Write out exactly the first lines of the listing, ending on the line that contains "Viewport: 1352px width, 1005px height.".
---------------
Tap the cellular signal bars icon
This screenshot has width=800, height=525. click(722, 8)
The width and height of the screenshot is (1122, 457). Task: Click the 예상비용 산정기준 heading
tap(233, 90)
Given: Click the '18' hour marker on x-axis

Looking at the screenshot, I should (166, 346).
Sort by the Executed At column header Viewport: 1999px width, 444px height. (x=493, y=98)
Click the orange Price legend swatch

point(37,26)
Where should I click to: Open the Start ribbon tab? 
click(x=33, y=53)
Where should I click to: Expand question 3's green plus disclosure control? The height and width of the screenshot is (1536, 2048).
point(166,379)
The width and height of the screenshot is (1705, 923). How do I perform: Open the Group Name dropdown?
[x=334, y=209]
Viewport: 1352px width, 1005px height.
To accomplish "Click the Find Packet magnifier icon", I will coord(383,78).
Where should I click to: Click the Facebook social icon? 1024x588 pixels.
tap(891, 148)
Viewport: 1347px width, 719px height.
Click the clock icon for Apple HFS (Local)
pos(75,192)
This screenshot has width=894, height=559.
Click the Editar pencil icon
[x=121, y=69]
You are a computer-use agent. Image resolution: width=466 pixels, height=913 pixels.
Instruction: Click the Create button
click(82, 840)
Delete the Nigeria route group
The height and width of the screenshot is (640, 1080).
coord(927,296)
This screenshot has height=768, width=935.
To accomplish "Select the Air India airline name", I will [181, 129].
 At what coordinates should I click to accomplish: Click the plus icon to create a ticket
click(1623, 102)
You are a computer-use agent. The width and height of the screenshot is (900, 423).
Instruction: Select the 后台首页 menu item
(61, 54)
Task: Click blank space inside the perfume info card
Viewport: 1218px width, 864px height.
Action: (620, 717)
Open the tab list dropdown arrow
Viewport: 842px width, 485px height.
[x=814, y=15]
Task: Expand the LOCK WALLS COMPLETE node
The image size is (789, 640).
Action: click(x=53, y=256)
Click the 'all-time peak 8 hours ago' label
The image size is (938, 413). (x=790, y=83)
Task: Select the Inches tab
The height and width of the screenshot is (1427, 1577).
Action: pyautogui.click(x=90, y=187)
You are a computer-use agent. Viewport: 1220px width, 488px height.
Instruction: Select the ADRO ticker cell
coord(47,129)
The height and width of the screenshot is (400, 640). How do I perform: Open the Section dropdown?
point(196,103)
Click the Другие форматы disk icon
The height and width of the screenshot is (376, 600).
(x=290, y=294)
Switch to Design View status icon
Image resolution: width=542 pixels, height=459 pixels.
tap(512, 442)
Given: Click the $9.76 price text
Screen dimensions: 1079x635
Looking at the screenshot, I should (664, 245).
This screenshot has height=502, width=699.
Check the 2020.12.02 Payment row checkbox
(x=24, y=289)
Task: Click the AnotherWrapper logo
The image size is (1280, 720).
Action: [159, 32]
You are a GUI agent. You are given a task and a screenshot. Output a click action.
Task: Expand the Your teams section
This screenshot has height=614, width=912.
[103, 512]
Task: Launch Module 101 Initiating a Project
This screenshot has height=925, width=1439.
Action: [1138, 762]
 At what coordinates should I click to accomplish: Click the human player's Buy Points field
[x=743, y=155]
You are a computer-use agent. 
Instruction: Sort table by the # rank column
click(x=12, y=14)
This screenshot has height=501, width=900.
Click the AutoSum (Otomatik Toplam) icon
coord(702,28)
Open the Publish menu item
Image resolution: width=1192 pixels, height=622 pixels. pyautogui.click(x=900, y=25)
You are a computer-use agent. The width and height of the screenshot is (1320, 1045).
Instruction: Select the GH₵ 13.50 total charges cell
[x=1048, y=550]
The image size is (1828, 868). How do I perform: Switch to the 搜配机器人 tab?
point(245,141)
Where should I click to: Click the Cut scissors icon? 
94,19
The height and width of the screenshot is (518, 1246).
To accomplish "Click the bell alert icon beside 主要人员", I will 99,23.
---------------
--- OUTPUT OF THE TASK ---
Tap the cellular signal bars icon
This screenshot has width=800, height=525. click(722, 8)
The width and height of the screenshot is (1122, 457). Task: Click the 예상비용 산정기준 heading
tap(233, 90)
Given: Click the '18' hour marker on x-axis

Looking at the screenshot, I should (166, 346).
Sort by the Executed At column header Viewport: 1999px width, 444px height. (x=493, y=98)
Click the orange Price legend swatch

point(37,26)
Where should I click to: Open the Start ribbon tab? 
click(x=33, y=53)
Where should I click to: Expand question 3's green plus disclosure control? The height and width of the screenshot is (1536, 2048).
point(166,379)
The width and height of the screenshot is (1705, 923). How do I perform: Open the Group Name dropdown?
[x=334, y=209]
Viewport: 1352px width, 1005px height.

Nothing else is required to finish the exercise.